The carcass of a dwarf sperm whale was discovered on Rangkan Beach in the east-coast village of Ketewel yesterday morning. The 2.2-meter long mammal had reportedly been stranded in the area for a couple of days, despite the efforts of local fishermen to push it into deeper water.
“The whale was found by fishermen on Sunday. It had been pushed twice into the middle of the sea, but because of its weak condition, it became stranded again on Tuesday morning,” said Sulistyio Widodo, the head of Conservation at the Natural Resources Conservation Center, as quoted in Jawa Pos.
On inspection, the whale’s body—which was estimated to weigh 180 kilograms—was reportedly perforated with a number of bite marks to the back and mouth, though it’s unclear exactly what caused them.
According to Widodo, the dwarf sperm whale is a protected species, both alive and dead, and as such, the body will be taken to a research lab in Serangan for further investigation and to determine the cause of death.
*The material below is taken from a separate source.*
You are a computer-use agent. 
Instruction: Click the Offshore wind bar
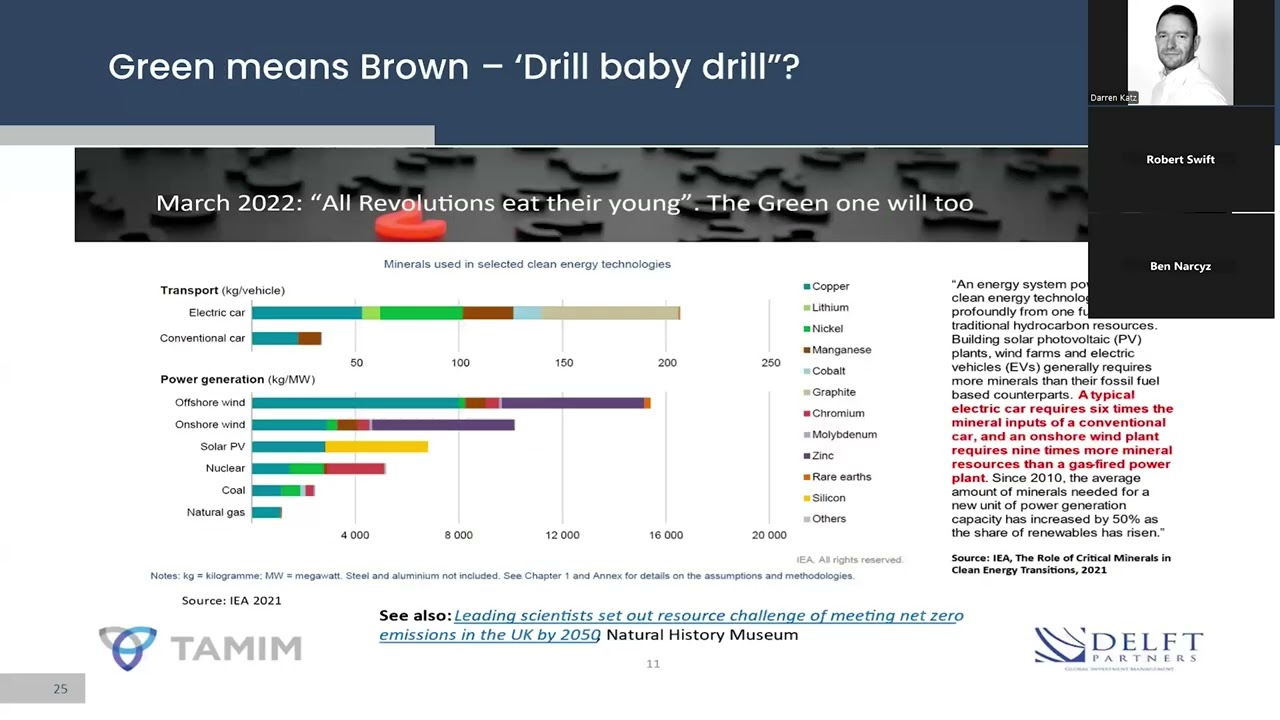coord(450,403)

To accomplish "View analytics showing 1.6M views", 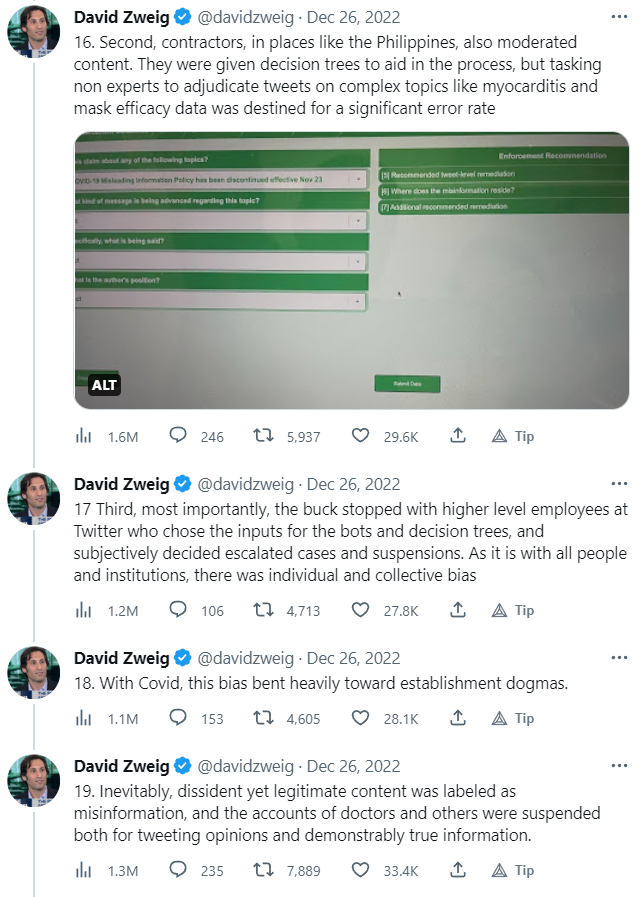I will click(84, 436).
One of the most commonly beached deep diving whales in the world, the dwarf sperm whale can be found in tropical and temperate waters around the world. It is suspected that the extreme weather of late could be one of the factors that led to this particular whale being stranded.
According to environmentalist groups, climate-change triggered conditions, such as high waves or high-speed winds at mid sea, can interfere with a whale’s echolocation mechanism, causing it to malfunction and mistaken the shoreline as part of its territory.
Incidentally, this isn’t the first time a whale has washed up on our shores. In 2016, a giant 16 meter sperm whale was found dead in Klungkung. Sadly, the poor creature wasn’t allowed to rest in peace straight away as residents flocked to take advantage of the photo op.